To give you a more concrete example, consider a LightningModule
implemented with a setup
block:
class MyNet(ptl.LightningModule):
def __init__(self, conv1_width=6, conv2_width=16,
fc1_width=120, fc2_width=84,
dropout1=0.5, dropout2=0.5,
learning_rate=1e-3, **kwargs):
super().__init__()
self.conv1_width = conv1_width
self.conv2_width = conv2_width
self.fc1_width = fc1_width
self.fc2_width = fc2_width
self.dropout1 = dropout1
self.dropout2 = dropout2
self.learning_rate = learning_rate
self.unused_kwargs = kwargs
self.save_hyperparameters()
def setup(self, step):
self.conv1 = nn.Conv2d(3, self.conv1_width, 5)
self.pool = nn.MaxPool2d(2, 2)
self.conv2 = nn.Conv2d(self.conv1_width, self.conv2_width, 5)
self.fc1 = nn.Linear(self.conv2_width * 5 * 5, self.fc1_width)
self.drop1 = nn.Dropout(p=self.dropout1)
self.fc2 = nn.Linear(self.fc1_width, self.fc2_width)
self.drop2 = nn.Dropout(p=self.dropout2)
self.fc3 = nn.Linear(self.fc2_width, 10)
self.criterion = nn.CrossEntropyLoss()
Then, running:
model = MyNet()
data = MyDataModule(data_dir='/tmp/pytorch-example/cifar-10-data')

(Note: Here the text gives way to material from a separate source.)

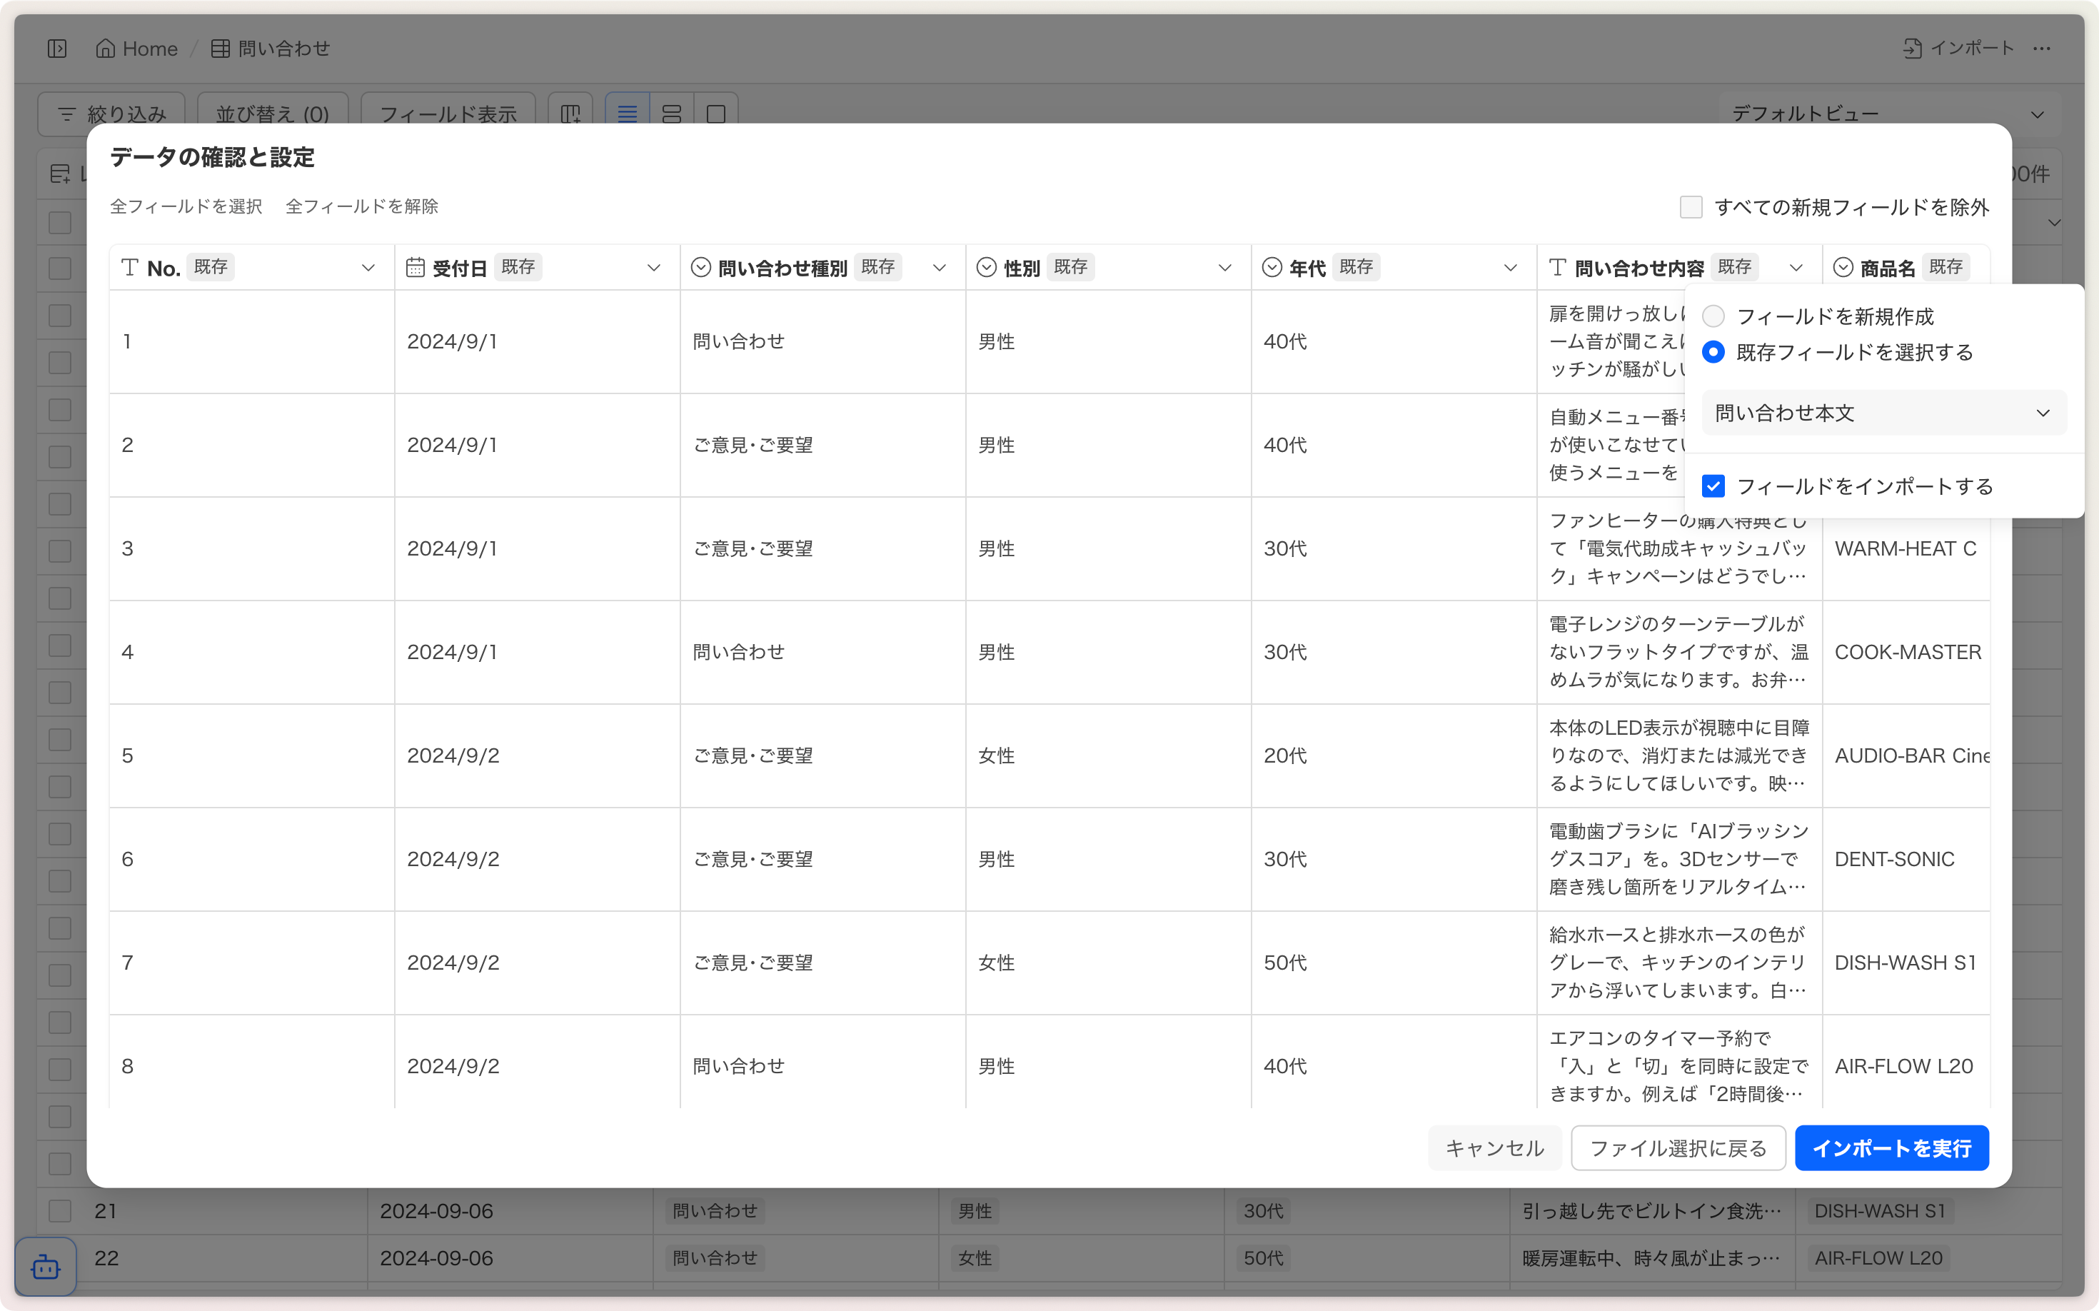
Task: Select 既存フィールドを選択する radio button
Action: (x=1713, y=352)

trainer = Trainer(gpus=1, max_epochs=1)
trainer.fit(model, data)
Will train a model. However, when I try to save and load the model like this:
trainer.save_checkpoint('/tmp/pytorch-example/model.ckpt')

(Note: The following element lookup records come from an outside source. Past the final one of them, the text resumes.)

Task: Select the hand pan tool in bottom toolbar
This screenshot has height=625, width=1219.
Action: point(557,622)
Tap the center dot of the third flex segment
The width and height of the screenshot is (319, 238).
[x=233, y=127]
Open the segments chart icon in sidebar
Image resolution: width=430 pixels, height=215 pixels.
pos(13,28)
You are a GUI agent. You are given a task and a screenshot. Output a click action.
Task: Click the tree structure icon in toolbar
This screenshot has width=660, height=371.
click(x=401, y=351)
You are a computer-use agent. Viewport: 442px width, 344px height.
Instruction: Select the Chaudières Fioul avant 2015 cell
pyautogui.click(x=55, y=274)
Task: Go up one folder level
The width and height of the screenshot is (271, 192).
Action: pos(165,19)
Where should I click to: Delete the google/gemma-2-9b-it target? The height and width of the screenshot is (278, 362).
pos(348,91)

new_model = cifar10.MyNet.load_from_checkpoint(checkpoint_path='/tmp/pytorch-example/model.ckpt')
I get a RuntimeError
because of unexpected keys in the state_dict
, obviously because layer creation relies on the setup
block.
This is pretty easy to solve by doing:
my_checkpoint = torch.load('/tmp/pytorch-example/model.ckpt')

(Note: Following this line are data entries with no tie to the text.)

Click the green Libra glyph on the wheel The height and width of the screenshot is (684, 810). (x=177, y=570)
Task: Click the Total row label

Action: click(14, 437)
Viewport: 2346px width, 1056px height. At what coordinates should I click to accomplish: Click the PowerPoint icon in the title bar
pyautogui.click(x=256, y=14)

new_model = MyNet(my_checkpoint['hyper_parameters'])
new_model.setup('train')
new_model.load_state_dict(my_checkpoint['state_dict'])
However, running
trainer.fit(new_model, data)
resets the model weights by making a fresh call to setup
.
My work-around is to modify the __init__
and setup
methods in my LightningModule
as follows by adding an is_built
flag to self
:
class MyNet(ptl.LightningModule):
def __init__(self, ...,**kwargs):
super().__init__()
...
self.is_built = False
def setup(self, step):
if not self.is_built:
...
self.is_built = True
else:
pass
but I’m not really sure how this is going to behave down the line when I want to start using some of the cooler Lightning features, like parallelization.